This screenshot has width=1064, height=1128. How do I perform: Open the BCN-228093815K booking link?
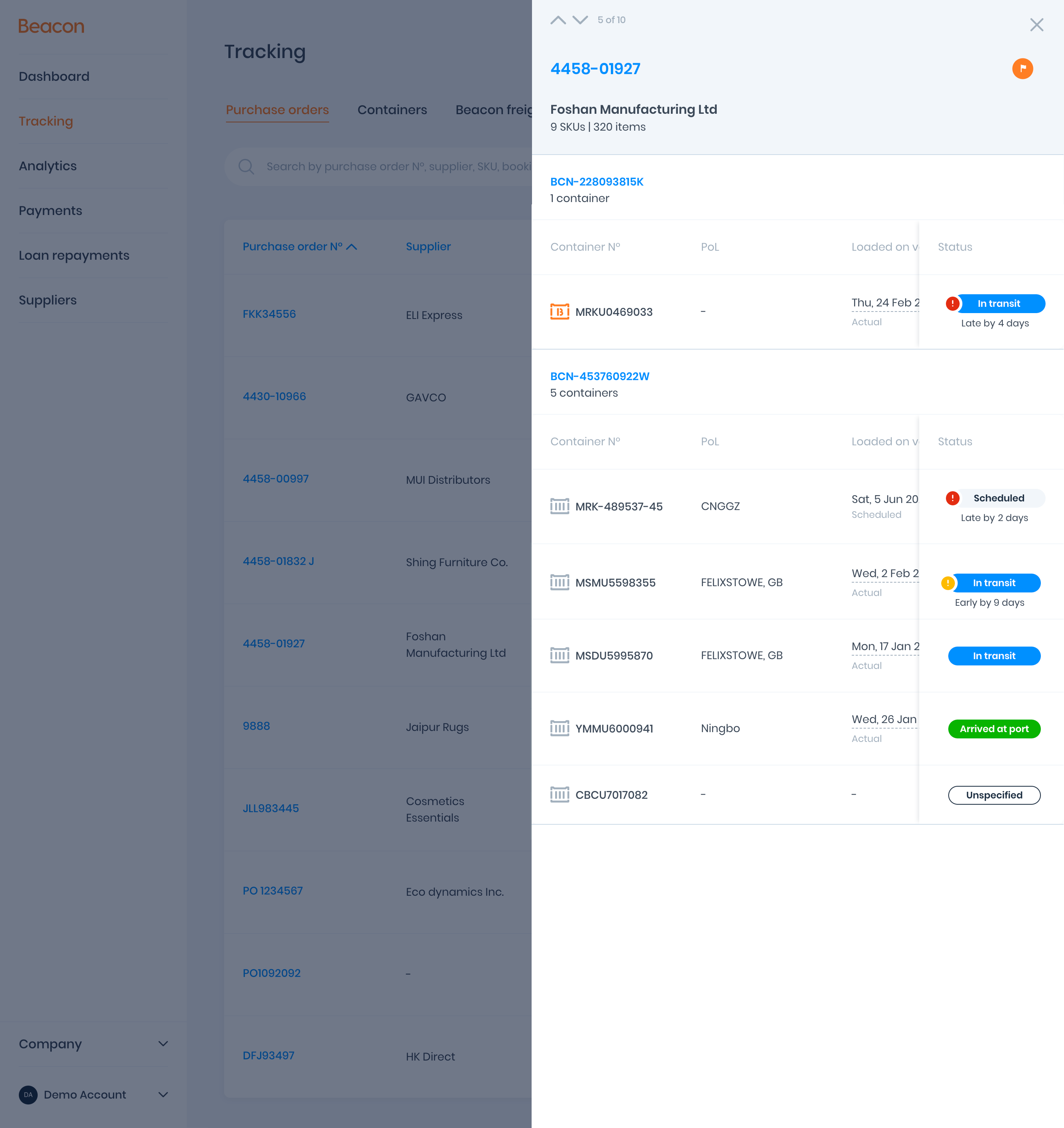click(x=596, y=182)
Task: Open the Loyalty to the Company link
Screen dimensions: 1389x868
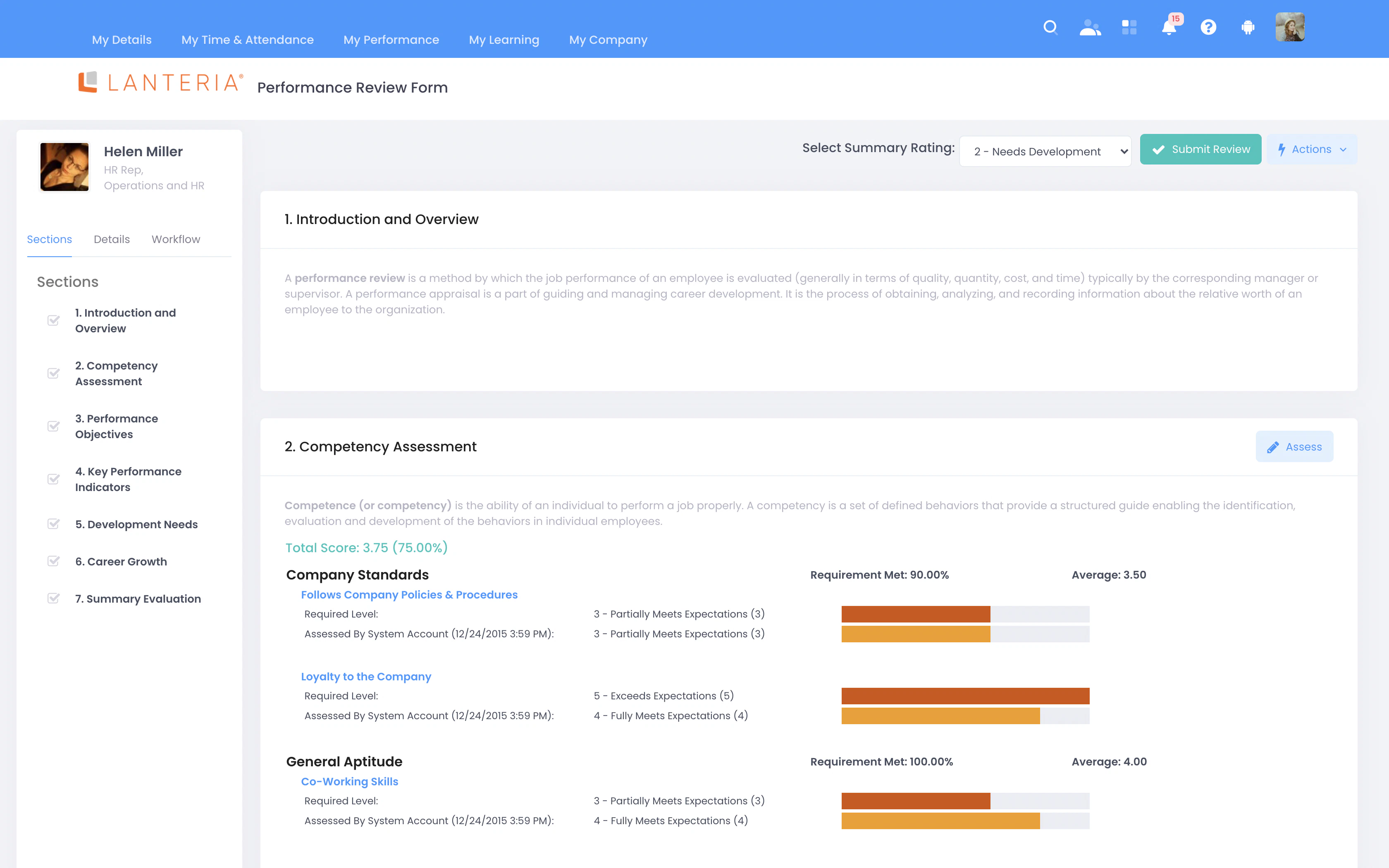Action: point(366,676)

+++

* **WORK TO COMPLETE**:
Once the pictures are set aside, output the whole listing exactly.

* **TASK ANSWER**:
This screenshot has width=1064, height=1128. How do I perform: Open the BCN-228093815K booking link?
click(x=596, y=182)
Task: Open the Loyalty to the Company link
Screen dimensions: 1389x868
Action: point(366,676)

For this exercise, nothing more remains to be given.